The lack of graphics switching is especially noticed in idle mode: With a power consumption of 18-24 watts, HP's EliteBook uses almost twice as much power as the Lenovo ThinkPad W520 equipped with Nvidia's Optimus-technology (8-17 watts). That is completely different during load: Instead of 150 watts (ThinkPad), the EliteBook consumes a maximum of 105 watts. Note: The ThinkPad W520 used for the comparison was equipped with a quad core CPU.
|Off / Standby||0.1 / 0.5 Watt|
|Idle|| 18.1 / 22.8 / 24 Watt|
68.7 / 104.6 Watt|
As already indicated, the battery runtimes aren't overwhelming. The notebook turns black after a runtime of only one hour when the laptop is put under heavy load. There's a bit more time for playing a movie: Our test DVD ran for roughly 1.75 hours (maximum brightness). We could surf on the Internet for nearly 2.75 hours (medium brightness). More than three hours can only be accomplished with the lowest brightness level. Other workstations offer a much higher mobility (see the Dell Precision M4600).
The strengths of the EliteBook 8560w-LG660EA clearly prevail. The combination of Intel's dual core processor and AMD's professional graphics card speeds up most applications perfectly. The FirePro M5950 is also impressive even aside from CAD programs. Like our benchmarks prove, the 15 inch laptop is even suitable for the latest games.
Beyond that, we have the robust and connectivity-eager case that can score with great input devices and a high-end screen on the pro side. (Users with image or video editing ambitions should take a model with DreamColor technology). Security is also an important issue. HP has installed a number of software and hardware solutions.

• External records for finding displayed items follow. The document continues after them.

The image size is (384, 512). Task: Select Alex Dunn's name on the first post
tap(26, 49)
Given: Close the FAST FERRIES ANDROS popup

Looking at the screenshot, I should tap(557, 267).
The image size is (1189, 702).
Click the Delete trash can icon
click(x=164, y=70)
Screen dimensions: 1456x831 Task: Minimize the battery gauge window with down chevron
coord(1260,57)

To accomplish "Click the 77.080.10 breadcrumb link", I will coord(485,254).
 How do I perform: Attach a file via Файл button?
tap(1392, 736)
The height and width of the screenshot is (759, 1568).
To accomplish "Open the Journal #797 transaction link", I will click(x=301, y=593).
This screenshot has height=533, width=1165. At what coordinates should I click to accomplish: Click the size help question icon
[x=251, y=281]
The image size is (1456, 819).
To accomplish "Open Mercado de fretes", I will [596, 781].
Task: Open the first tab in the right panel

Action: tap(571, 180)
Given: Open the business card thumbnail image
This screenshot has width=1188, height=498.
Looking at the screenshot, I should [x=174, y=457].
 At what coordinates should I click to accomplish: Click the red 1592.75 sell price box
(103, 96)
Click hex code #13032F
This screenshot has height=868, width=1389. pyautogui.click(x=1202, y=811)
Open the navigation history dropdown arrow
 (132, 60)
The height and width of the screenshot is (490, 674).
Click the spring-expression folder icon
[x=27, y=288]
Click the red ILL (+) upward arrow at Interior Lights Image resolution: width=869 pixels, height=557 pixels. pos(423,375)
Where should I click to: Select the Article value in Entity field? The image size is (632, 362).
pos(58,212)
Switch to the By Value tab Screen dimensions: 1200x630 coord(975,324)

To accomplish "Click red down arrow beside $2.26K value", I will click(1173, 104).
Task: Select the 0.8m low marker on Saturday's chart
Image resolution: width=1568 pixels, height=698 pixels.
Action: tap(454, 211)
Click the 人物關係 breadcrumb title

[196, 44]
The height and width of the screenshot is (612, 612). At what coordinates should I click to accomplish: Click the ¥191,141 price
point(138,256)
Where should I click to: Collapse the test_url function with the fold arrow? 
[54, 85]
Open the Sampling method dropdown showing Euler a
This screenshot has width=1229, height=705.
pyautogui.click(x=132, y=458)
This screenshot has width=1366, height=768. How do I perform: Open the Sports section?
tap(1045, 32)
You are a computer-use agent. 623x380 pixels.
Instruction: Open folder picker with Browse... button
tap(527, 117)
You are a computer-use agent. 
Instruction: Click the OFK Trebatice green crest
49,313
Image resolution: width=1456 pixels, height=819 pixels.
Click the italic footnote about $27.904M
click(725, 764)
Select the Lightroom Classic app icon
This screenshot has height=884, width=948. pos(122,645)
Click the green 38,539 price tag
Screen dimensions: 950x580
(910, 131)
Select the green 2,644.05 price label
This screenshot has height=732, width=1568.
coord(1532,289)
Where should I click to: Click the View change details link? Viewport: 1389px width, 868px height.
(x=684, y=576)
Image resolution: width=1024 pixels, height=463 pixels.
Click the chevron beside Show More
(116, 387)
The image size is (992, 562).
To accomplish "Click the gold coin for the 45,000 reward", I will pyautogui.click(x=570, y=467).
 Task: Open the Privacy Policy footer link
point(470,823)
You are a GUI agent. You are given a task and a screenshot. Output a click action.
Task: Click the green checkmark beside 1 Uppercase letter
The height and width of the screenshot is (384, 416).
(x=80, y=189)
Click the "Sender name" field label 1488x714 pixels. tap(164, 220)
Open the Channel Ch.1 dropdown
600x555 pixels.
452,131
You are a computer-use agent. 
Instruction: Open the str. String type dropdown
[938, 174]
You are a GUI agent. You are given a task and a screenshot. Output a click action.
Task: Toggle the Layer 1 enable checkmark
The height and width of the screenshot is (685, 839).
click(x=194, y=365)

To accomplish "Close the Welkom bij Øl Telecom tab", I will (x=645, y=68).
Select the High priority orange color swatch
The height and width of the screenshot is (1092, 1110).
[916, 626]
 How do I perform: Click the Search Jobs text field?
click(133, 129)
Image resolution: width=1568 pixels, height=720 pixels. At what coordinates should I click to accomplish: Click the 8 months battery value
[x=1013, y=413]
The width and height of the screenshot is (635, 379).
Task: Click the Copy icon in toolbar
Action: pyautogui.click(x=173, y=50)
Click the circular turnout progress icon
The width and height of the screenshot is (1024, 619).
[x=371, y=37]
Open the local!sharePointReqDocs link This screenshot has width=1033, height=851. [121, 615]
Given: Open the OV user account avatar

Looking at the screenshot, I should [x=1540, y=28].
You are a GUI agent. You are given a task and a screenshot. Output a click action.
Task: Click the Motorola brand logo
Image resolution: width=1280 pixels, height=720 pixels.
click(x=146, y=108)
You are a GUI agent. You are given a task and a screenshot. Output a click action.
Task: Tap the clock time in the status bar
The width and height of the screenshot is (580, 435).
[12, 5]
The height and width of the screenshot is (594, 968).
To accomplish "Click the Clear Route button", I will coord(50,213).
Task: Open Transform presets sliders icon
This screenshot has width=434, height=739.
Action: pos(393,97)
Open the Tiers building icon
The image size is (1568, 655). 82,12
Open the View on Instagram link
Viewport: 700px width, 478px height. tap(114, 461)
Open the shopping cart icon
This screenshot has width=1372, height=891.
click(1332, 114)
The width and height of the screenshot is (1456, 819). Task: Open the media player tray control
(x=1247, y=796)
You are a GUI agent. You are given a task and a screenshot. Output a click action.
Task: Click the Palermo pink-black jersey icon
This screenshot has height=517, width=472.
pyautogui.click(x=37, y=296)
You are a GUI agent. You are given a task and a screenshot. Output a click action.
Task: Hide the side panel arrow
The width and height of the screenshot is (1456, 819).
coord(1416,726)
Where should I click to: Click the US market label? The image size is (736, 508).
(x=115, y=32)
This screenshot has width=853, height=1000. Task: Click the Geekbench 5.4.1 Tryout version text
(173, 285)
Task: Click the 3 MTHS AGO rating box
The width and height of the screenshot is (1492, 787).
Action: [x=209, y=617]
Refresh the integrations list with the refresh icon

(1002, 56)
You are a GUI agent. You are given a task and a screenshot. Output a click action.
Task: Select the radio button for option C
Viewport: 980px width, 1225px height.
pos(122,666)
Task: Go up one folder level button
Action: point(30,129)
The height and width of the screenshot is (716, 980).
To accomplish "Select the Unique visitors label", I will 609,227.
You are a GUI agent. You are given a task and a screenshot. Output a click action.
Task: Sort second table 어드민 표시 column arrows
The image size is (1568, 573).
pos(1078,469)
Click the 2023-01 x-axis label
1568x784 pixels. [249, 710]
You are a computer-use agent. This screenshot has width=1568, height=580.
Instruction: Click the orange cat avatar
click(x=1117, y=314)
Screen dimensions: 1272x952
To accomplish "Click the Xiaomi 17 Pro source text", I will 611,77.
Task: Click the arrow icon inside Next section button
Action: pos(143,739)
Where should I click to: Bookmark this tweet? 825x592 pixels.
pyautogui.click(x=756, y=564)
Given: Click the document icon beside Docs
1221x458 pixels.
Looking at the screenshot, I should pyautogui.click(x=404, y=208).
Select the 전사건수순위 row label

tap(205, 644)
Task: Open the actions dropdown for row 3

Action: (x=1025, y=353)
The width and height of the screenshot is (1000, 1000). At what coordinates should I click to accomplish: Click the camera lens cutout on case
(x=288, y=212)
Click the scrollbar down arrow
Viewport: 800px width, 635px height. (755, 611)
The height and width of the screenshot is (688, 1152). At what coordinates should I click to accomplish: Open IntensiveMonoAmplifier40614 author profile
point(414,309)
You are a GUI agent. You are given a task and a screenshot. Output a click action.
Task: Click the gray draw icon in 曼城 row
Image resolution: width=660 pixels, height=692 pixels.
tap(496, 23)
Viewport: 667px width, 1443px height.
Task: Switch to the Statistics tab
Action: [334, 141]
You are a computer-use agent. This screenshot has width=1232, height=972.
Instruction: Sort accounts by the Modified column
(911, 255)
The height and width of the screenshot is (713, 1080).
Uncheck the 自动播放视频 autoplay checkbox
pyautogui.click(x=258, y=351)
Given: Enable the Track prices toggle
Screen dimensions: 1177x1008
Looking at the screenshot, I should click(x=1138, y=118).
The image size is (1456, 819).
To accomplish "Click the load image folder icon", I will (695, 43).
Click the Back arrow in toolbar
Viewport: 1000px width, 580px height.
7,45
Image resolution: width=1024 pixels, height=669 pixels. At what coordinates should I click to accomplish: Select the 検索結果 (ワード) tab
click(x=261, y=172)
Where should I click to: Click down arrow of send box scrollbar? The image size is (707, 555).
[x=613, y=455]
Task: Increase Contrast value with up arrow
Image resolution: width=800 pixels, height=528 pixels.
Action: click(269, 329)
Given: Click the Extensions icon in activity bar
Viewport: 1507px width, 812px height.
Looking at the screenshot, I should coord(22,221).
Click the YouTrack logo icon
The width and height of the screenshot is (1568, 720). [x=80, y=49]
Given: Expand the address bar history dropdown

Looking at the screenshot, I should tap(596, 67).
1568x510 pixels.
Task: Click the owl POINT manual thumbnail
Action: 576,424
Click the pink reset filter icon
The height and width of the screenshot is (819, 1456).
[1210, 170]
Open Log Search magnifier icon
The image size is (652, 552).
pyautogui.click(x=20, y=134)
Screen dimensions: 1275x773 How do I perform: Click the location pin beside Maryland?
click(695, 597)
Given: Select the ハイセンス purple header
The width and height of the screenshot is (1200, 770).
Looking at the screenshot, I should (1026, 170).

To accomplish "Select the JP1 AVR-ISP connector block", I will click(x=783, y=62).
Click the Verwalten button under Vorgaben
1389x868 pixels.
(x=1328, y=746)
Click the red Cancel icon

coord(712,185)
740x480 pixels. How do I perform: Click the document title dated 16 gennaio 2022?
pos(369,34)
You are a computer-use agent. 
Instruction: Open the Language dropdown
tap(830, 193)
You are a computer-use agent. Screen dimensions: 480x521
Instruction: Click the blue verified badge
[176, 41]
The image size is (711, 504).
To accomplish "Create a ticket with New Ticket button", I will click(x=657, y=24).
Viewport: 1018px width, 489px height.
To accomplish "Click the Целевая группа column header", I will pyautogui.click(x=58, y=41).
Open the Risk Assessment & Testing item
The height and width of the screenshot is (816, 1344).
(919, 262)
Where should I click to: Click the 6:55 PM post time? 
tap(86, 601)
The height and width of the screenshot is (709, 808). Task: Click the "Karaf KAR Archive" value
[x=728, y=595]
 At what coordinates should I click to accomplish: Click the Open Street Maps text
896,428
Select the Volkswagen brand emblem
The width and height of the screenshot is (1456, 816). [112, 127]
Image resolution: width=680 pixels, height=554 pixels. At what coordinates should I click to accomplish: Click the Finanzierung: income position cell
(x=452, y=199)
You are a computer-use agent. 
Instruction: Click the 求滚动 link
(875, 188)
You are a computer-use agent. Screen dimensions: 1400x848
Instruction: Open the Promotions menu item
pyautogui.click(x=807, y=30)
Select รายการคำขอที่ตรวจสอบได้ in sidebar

Small details such as the long warranty period (three years) and the included recovery DVD add sympathy points.
Nevertheless, the EliteBook 8560w doesn't accomplish the rating "Very Good". In addition to its high weight (~3.3 kilograms), we have to criticize the poor battery life and the noise development - the notebook isn't exactly quiet. The battery life could be improved with a graphics switching in the meantime. HP should also work on the cooling: The Core i5-2540M climbed to almost 100°C in the stress test.
Overall we can give the EliteBook 8560w a purchase recommendation anyway. HP has put visible effort into the development. 15 inch alternatives would for example be the Fujitsu Celsius H710, the Lenovo ThinkPad W520 or the Dell Precision M4600.